The essence of Australia
In the same amount of time it will take his wife to have a baby, inveterate backpacking author Andrew Stevenson publishes three books!
His latest, `Travels in Outback Australia: Beyond the Black Stump', has just arrived on local bookshelves and will doubtless make fascinating reading because this travel writer is not your average tourist-at-large who swans around in comfort, bunking down in plush hotels, and picking delicately at the caviar and shrimps.
Rather, he is a backpacker whose mission is to experience the real fabric of a country, its culture, peoples and cuisine.
`Travels in Outback Australia: Beyond the Black Stump' is the culmination of Mr. Stevenson's long-held desire to visit the Antipodean continent, which he did for three months in 1998.
That it took so long to complete the book of his journey is due, in part, to an accident in 1999 which left him with a broken back. In fact, much of its text was written on a laptop resting on his stomach while he recuperated.
Recalling his quest to see "the real Australia" the author says: "Although I spent two weeks travelling up the East Coast, it wasn't until I reached Cairns and headed west into the Outback that I felt as if I had arrived in the Australia I had imagined. The Outback, and in particular the aboriginal people, fascinated me."
To visit them, however, was not simply a question of turning up on their turf.
Instead, it often took weeks to complete the requisite administrative paperwork.
"The easiest place to meet the aboriginals was in the bars, although towards the end of my trip I was invited onto an aboriginal mission," he says.
Drawing on his stock-in-trade of an enquiring mind, keen powers of observation, and sense of compassion, Mr. Stevenson ended up with what has been termed "an extraordinary account of an Australia that we have not seen before".
Asked to list his most memorable impressions of Australia, the travel writer says: "Definitely, staying with the aboriginals was a highlight, as was flying with the Flying Doctors north of Cairns in Queensland. Also The Centre (central Australia), Alice Springs, and Uluru (formerly known as Ayers Rock).
"I loved western Australia, which reminded me much more of how I imagined the country to be. Then there was Monkey Mia, with the wild dolphins who come to shore every day; the Ningaloo Reef where, unlike the Great Barrier Reef, you just pad into the water from the beach. It is like an underwater Persian carpet, so thick that there are few patches of empty sand, and the sea is teeming with fish and turtles; and Exmouth, where you can swim with the whale sharks, although I didn't see any.
"The emptiness of the Kimberly, the salties, sea water crocodiles... and of course the Australians. It's impossible to walk into an Australian bar and not walk out with new friends."
With his fifth book now published, and another travelogue and a novel completed, Mr. Stevenson is poised to take off again - this time on a six-week return trip to the Himalayas to make a documentary film.
If it seems an odd time of year to undertake such a rugged journey when the area is in the grip of winter, and the terrain will be inhospitable, and the Maoists are causing trouble, it is because he and his wife, Dr.

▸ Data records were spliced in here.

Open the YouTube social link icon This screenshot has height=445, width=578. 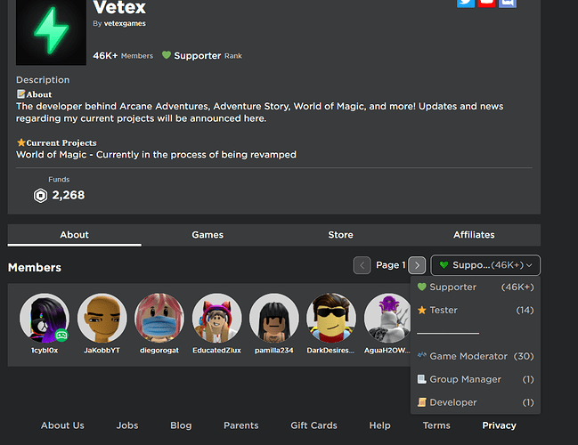pos(486,2)
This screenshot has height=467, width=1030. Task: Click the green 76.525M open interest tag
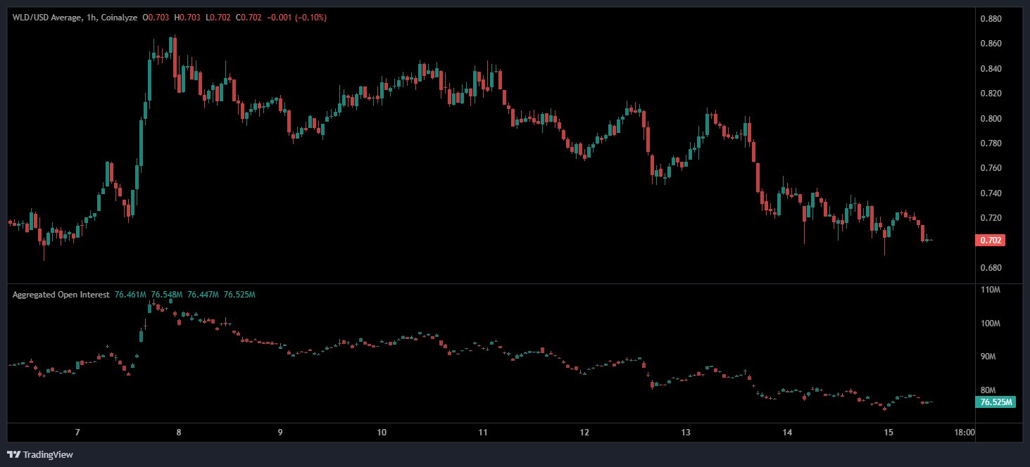[996, 402]

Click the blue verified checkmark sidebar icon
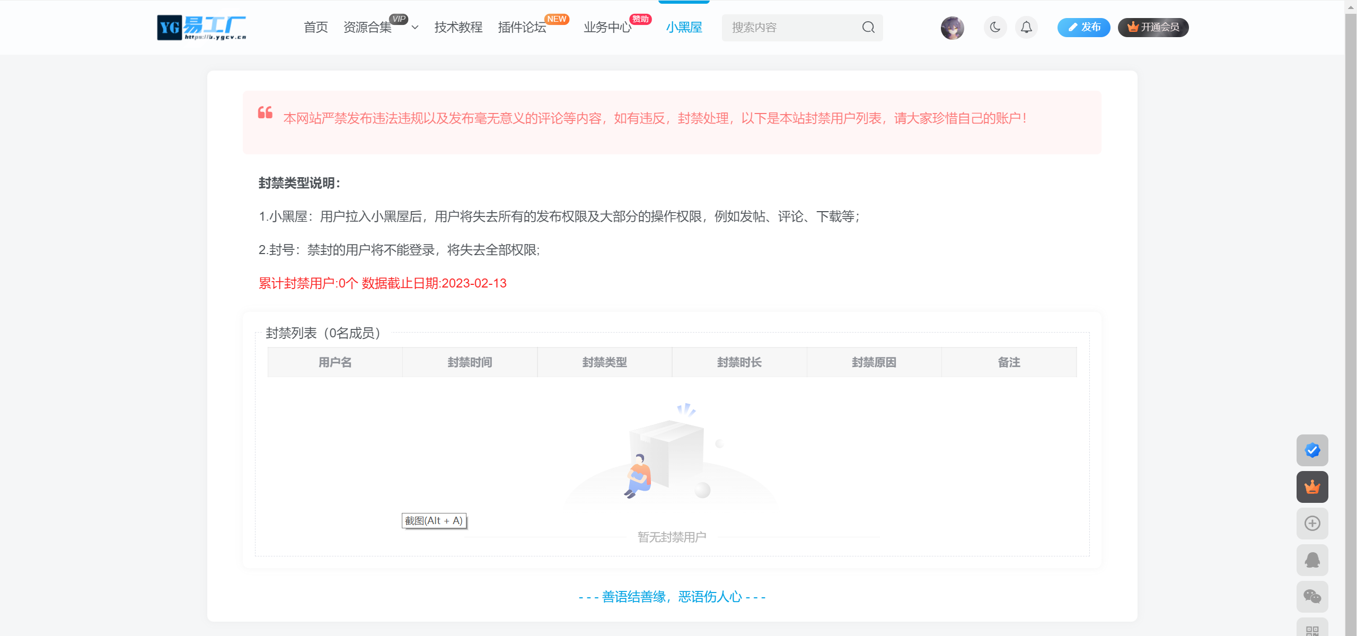tap(1312, 450)
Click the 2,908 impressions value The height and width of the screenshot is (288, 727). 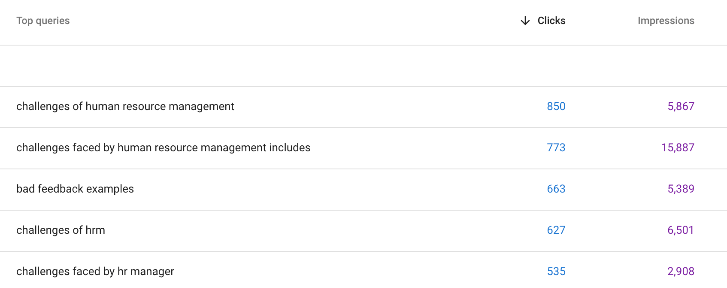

Annabel Carter, are expecting their first child at the end of May, and this is the only opportune time for him to go, albeit with his wife's blessing.
"This will be my sixteenth trip to the Himalayas, my seventh to the Annapurnas, and my fourth right around them," the travel writer says. "Although I had never held a video camera until last year this is something I decided I wanted to do. Annabel did the Annapurna Circuit some years before I did, and was the doctor on two Everest marathons, so she knows the territory well.
"Because of her passion for the area she understands why I want to make this documentary. As for the Maoists, they are a definitely bit of a worry, but I know the Annapurna Circuit well, and I also know well the villagers in each of the villages along the way."
`Travels in Outback Australia: Beyond the Black Stump" is available at the Bookmart, the Bermuda Bookstore, and the Book Cellar in St. George's. Photographs can be seen on this website: www.awstevenson.com
Mr. Stevenson's travelogue, `Annapurna Circuit', has been translated into German, and the second German edition will be published by National Geographic Germany in July this year. His photographic book, `A Nepalese Journey: On Foot Around the Annapurnas', was recently selected as one of four finalists at the Banff Mountain Book and Film Festival.